The vast majority of underperforming federal workers don't get fired, according to a new survey from Vanderbilt University's Center for the Study of Democratic Institutions.

Almost two-thirds of underperforming managers are rarely or never dismissed. For underperforming non-managers, less than 70 percent are rarely dismissed.

About five percent of underperforming managers and non-managers are fired or reassigned within six months.

Thousands of federal executives took the survey, which also asked about how skilled the federal workforce is.

"The discourse on public service tends to be should government do this or do that, or should it be smaller?" Vanderbilt Political Science professor and study co-author David Lewis said. "But real problems exist for the kind of things everybody agrees government should be doing."

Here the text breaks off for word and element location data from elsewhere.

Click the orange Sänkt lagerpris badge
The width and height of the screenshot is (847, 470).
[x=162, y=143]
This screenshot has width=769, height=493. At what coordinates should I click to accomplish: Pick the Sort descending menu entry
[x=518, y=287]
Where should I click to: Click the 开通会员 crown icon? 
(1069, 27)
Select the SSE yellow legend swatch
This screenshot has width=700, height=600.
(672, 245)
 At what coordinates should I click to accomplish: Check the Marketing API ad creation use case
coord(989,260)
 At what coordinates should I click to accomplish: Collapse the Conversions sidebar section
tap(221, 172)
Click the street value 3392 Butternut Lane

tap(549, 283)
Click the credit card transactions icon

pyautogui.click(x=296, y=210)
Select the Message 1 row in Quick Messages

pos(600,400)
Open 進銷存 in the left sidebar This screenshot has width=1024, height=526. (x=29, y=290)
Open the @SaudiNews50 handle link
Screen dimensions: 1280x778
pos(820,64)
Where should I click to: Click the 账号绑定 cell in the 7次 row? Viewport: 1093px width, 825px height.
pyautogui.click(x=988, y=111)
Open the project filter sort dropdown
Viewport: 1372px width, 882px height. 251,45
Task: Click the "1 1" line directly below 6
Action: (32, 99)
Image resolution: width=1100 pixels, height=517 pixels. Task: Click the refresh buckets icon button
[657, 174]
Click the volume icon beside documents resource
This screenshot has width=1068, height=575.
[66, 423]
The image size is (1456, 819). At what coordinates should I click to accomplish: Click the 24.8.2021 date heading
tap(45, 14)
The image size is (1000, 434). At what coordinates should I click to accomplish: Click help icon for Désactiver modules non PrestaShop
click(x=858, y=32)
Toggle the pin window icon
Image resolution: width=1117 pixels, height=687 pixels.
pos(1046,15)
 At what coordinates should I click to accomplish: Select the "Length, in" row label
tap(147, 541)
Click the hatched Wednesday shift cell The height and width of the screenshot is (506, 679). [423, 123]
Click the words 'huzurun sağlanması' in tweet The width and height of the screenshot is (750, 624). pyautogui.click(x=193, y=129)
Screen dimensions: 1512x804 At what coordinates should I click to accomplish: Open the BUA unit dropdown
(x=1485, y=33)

Federal executives have mixed feelings about the skills of their workforce, and many see plenty of room for improvement. When asked if inadequate skills are an obstacle to fulfilling the agency's core mission, 45 percent of executives said no, while 39 percent said yes. A small majority of federal executives said the skills of their workforce had improved during the executive's time working in their current role.

Lewis said the federal government needs to do more to share best practices among agencies. "There is no modern human resources management like you see in the best private sector firms," he said. He also called for more merit pay for federal workers. "We need to make it possible to hire the best people, reward and promote the best people and then retain the best people."